Сейчас, краем уха слушая военные истории, он усмехался про себя: «Совет министров… Ишь ты… Да если у тебя автомат и ты имеешь полное право крошить всех, кто встал у тебя на пути, чего не воевать? А вот ты обыграй главных картежников города тысяч на двадцать советскими деньгами, на две «Волги», и попробуй с этими деньгами уйти от пистолетов и от ножей». Иногда, под настроение, он рассказывал кое-что из этой своей биографии, но мало, вскользь, так, что при всей своей огромной силе воле и смелости (в детском доме на спор ходил по краю крыши), при всей властности и хамоватости, среди знавших его людей слыл человеком безобидным, без претензий, кандидатом в божьи одуванчики. Скрытности и сдержанности выучили его карты: никто и предположить не мог, что именно карты являются главной частью, смыслом его жизни.
Руки он берег, как музыкант. Ежедневно по два часа проделывал целый ряд упражнений с картами. И вот недавно руки стали его подводить: два месяца назад в одном из своих упражнений он сбился. Начал повторять – сбился в другом. Тогда это не сильно его испугало – бывает. Но потом он заметил, что в руках уже нет той гибкости и скорости. Сдавали не только руки – голова тоже не поспевала за нуждами игры.
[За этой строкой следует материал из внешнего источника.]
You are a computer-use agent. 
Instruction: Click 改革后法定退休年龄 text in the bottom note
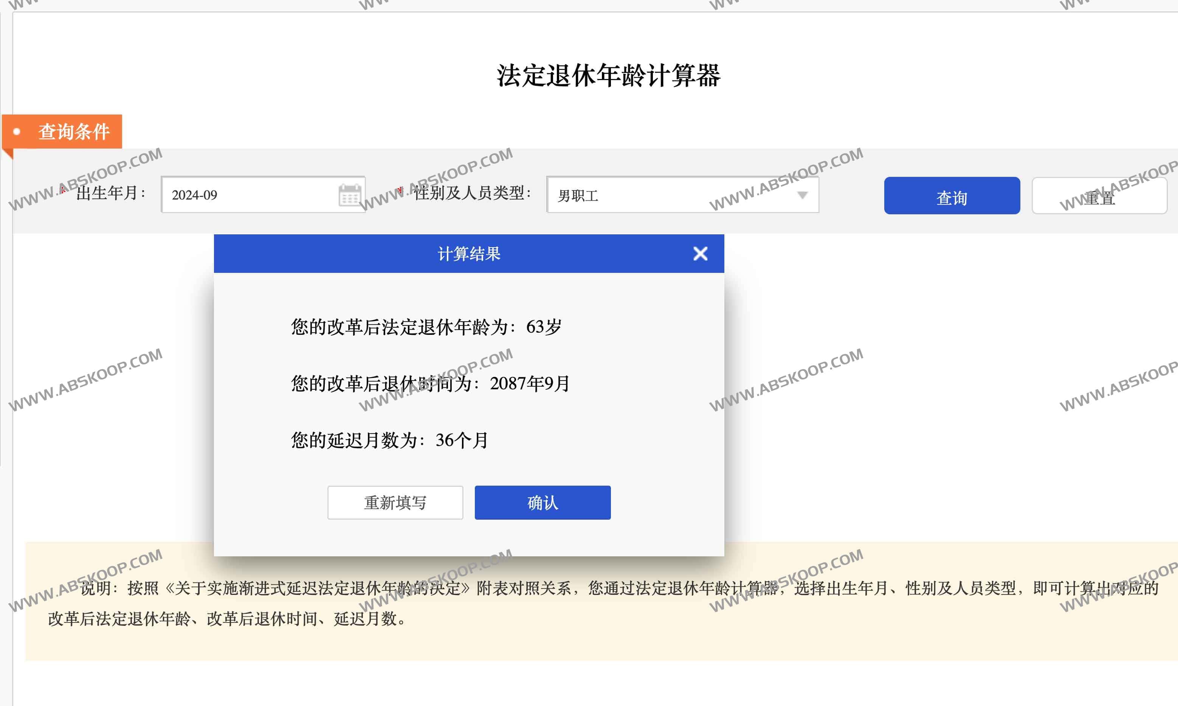point(119,619)
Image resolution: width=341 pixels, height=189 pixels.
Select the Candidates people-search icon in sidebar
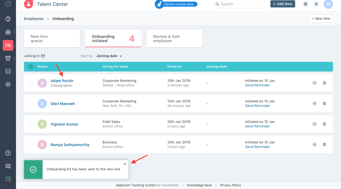coord(8,45)
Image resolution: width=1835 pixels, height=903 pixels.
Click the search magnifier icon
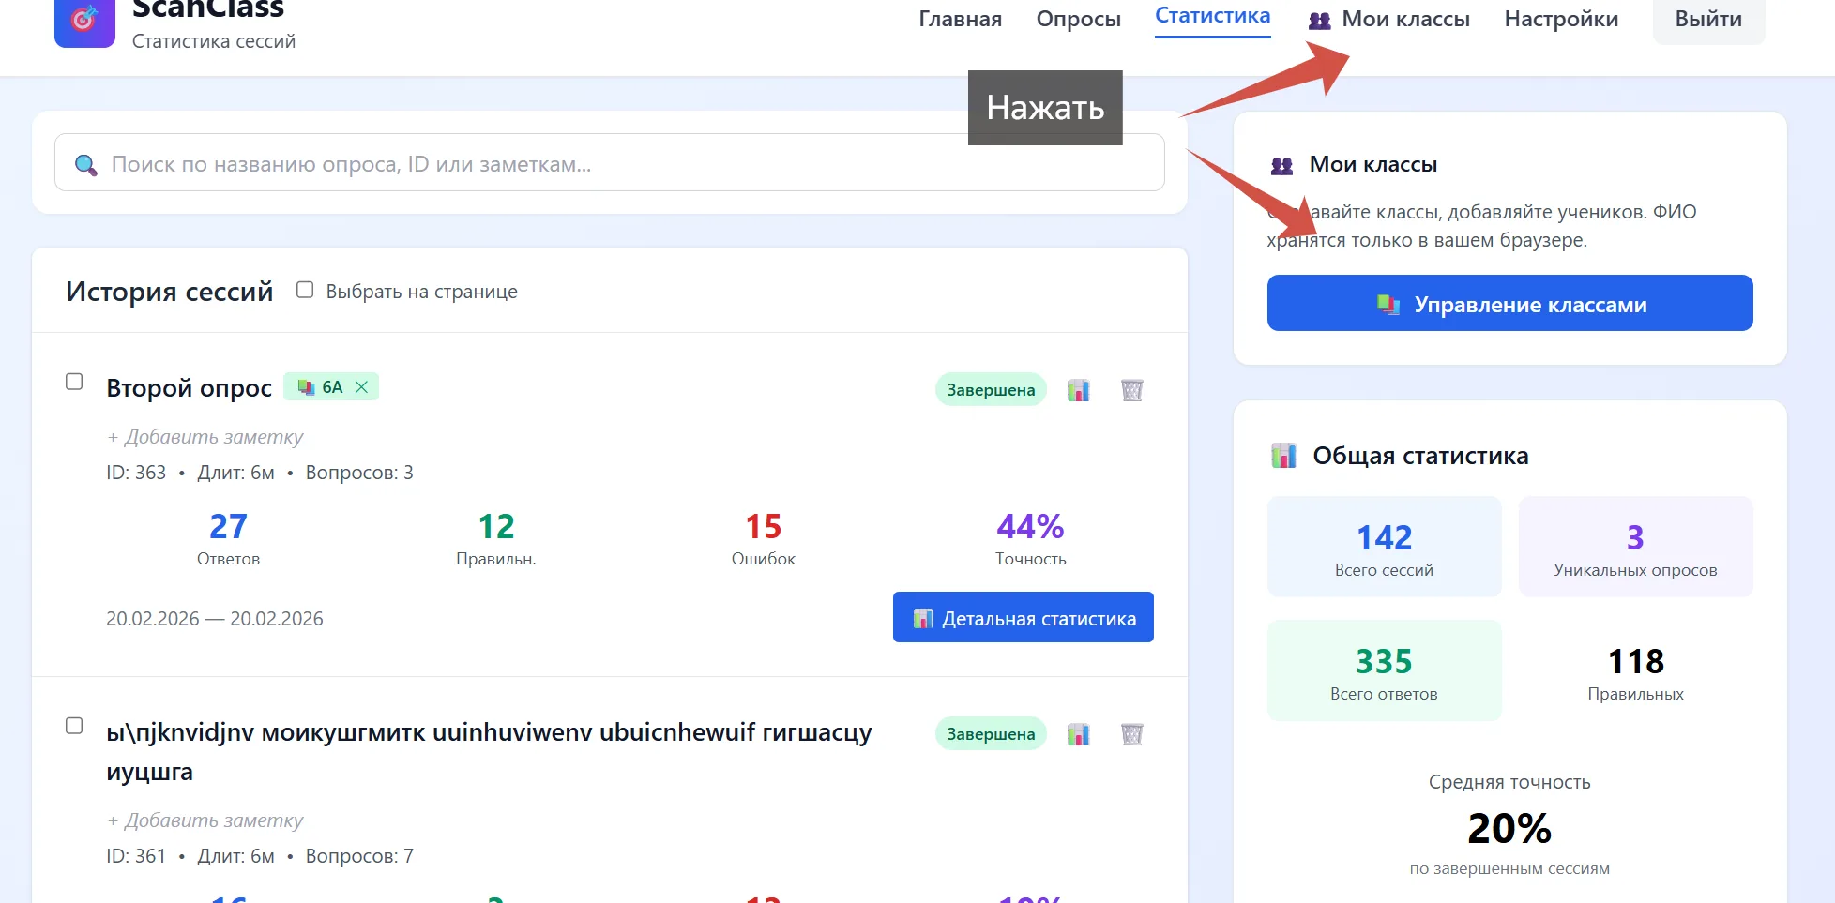click(85, 165)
Он знал, что невозможно на высоком уровне играть всю жизнь, знал, что когда-то и ему уходить на его картежную пенсию, но не думал, что это будет именно сейчас – когда расходов так много, а доходов почти нет.
«Что же теперь – в повара? – насмешничал он теперь сам над собой, как всю жизнь насмешничал над другими. – Вон как нахваливают. Поди возьмут уж меня куда-нибудь хоть чебуреки стряпать»… Однако в этих насмешках смешного было мало.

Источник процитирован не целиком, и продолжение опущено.